Support Biomedical Research With Merge

 

http://www.meresearch.org.uk/friends/Standing%20Order%20form.pdf

 

Please click on the above link to download a Standing Order form.  MERGE have no objection to them being photocopied or distributed – the more people this campaign reaches the better.  As a research organisation MERGE do not have a membership as such, but anyone who signs up to give by Standing Order is assured of getting up-to-date news from the research projects straight from the horse’s mouth as it were.

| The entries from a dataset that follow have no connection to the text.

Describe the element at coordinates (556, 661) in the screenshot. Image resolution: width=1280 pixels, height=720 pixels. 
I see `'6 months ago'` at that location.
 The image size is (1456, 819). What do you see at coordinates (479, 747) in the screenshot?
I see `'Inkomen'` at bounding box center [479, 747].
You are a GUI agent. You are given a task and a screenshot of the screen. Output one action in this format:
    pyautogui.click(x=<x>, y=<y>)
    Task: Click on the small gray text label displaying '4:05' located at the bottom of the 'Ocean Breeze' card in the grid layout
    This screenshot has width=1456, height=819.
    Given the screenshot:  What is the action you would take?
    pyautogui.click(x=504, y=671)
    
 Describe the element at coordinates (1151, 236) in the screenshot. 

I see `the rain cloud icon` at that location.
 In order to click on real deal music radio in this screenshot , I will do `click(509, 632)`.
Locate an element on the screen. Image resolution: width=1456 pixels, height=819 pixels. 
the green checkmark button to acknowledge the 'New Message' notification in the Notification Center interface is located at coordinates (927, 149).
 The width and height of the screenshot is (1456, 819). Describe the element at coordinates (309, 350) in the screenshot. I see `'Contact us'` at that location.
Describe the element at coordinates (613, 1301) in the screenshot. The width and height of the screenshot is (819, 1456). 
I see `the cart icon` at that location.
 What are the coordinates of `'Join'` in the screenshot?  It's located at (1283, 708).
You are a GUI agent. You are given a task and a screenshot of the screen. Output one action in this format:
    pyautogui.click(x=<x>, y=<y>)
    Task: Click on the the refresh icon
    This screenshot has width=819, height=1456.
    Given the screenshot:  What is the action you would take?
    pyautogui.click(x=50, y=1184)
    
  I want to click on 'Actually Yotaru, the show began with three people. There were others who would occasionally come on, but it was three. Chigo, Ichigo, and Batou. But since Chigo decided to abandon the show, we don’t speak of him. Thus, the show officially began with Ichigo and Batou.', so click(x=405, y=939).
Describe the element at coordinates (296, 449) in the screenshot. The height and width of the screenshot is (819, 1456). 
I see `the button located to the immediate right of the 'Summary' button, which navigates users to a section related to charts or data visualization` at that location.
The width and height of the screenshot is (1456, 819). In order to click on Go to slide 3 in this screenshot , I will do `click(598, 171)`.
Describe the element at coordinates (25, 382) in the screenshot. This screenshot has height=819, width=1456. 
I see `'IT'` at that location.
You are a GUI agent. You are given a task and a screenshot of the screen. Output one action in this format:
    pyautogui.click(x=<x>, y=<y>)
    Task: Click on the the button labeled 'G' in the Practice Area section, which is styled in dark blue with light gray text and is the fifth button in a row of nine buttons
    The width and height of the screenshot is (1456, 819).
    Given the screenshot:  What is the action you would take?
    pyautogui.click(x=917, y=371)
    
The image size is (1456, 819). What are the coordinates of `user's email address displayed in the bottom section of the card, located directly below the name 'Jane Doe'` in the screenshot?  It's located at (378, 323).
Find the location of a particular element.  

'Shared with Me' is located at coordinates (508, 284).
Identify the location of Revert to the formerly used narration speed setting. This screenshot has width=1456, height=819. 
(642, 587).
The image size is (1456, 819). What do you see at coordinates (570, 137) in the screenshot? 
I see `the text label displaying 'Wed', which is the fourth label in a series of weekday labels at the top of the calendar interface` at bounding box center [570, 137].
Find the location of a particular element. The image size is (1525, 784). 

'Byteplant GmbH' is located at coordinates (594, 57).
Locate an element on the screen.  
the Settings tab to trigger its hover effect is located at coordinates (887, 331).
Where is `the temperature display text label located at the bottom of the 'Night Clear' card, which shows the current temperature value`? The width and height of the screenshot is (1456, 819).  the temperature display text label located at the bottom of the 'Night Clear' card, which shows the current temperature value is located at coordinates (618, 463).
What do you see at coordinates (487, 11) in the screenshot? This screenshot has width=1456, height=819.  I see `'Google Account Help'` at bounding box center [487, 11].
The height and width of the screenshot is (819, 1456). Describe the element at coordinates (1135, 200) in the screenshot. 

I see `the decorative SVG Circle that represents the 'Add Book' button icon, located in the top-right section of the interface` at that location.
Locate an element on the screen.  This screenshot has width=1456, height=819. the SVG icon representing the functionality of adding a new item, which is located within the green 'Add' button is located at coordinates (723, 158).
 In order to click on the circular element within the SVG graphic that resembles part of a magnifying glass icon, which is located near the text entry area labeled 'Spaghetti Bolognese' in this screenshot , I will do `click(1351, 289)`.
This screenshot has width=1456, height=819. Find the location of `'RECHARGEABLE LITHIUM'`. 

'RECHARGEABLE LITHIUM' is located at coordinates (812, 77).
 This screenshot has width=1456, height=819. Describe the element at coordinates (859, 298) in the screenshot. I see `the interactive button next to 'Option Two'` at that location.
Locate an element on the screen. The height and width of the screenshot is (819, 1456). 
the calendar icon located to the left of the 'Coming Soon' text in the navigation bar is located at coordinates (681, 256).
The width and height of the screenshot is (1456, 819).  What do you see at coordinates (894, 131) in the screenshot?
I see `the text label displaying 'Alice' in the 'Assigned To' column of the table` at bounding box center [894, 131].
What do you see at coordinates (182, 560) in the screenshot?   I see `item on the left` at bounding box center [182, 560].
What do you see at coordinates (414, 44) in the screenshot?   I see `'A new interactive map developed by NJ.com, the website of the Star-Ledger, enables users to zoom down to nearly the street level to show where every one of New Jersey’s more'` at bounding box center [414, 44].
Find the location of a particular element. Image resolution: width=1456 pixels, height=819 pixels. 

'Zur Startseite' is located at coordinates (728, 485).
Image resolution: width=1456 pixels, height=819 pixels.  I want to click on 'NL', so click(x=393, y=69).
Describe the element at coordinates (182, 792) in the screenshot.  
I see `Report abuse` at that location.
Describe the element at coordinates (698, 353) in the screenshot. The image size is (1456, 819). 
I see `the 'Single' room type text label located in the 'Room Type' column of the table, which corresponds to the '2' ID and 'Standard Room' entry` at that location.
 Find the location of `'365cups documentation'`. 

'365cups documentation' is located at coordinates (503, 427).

They have one project in progress at the moment and are about to start a major study into children with ME as soon as they have secured the last piece of funding. They have also agreed to fund a MERGE Doctoral Studentship in conjunction with the Physiotherapy Department of Glasgow Caledonian University over the next three years to look at all aspects of pain in ME sufferers.  So things are moving ahead and the major problem they have is funding on an on-going basis-hence the reason behind the Standing Order campaign, so that they can plan ahead.

 

Merge team also:

 

· Helps publish scientific papers (five in the past year alone).

· Produces high quality professional reviews and reports (such as “New developments in the biology of ME/CFS” – our recent report of the Royal Society of Edinburgh Workshop).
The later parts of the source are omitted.